▶ **What is being asked**: If a line in the entries contains the string "This", include that line in your answer.

▶ **Data extracted from a collection**:

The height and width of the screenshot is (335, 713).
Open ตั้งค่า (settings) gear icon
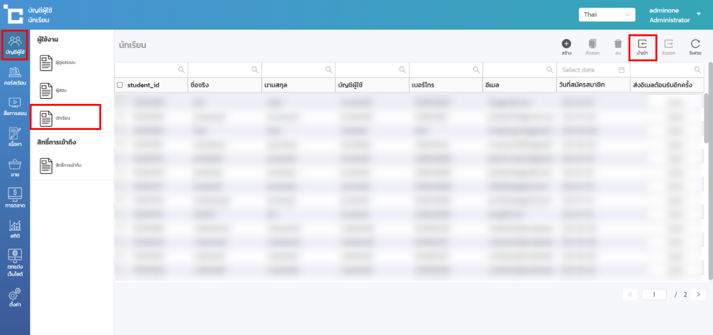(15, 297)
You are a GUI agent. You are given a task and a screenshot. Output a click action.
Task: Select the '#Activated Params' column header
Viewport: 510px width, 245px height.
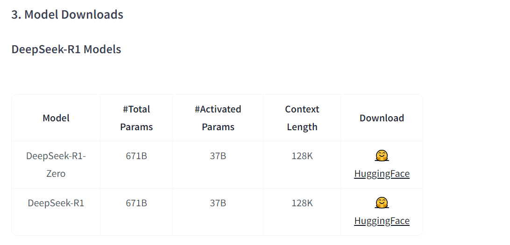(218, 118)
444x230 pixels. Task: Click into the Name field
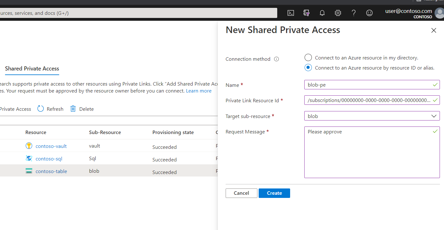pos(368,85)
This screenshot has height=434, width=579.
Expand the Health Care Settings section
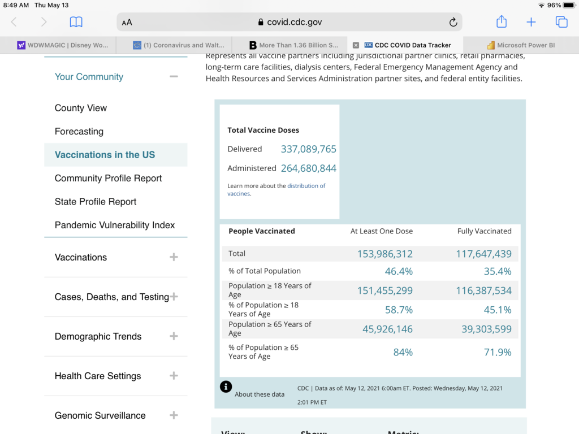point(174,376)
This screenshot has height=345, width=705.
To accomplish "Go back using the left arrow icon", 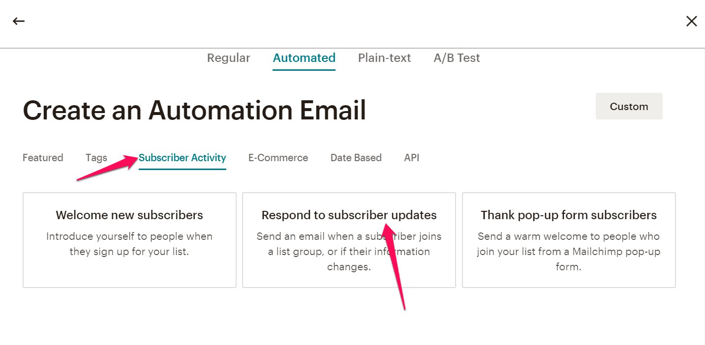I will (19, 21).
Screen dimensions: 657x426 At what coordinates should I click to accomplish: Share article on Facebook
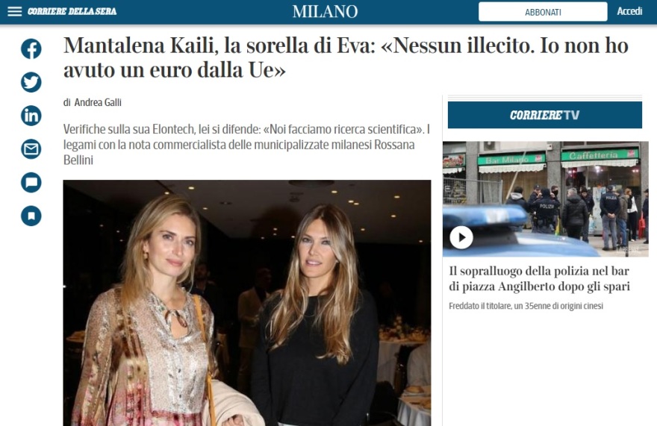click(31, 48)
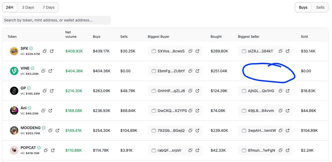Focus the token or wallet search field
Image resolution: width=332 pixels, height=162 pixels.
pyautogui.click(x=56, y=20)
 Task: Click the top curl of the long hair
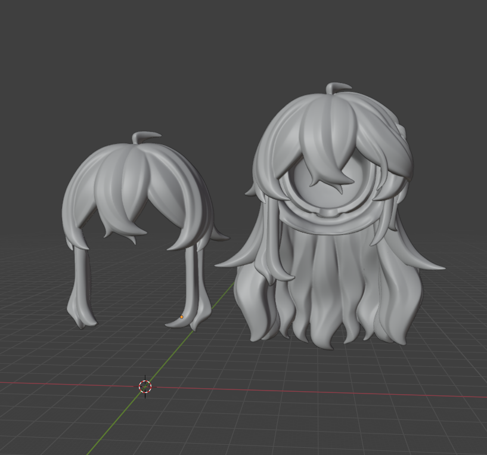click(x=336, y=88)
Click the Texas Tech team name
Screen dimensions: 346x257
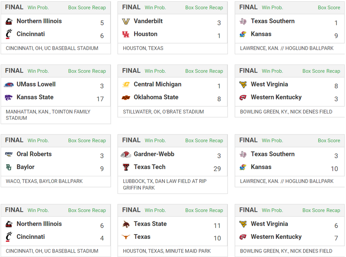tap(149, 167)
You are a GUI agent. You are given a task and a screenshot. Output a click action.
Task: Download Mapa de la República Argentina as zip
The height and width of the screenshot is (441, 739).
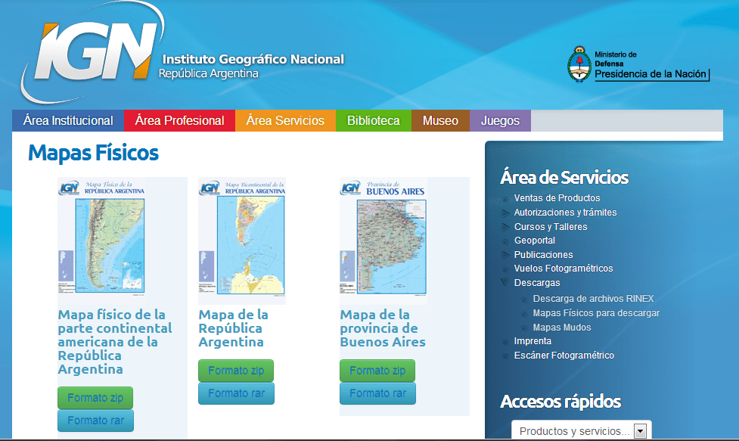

▶ **Solution to the exercise**:
This screenshot has height=434, width=579.
This screenshot has height=345, width=705.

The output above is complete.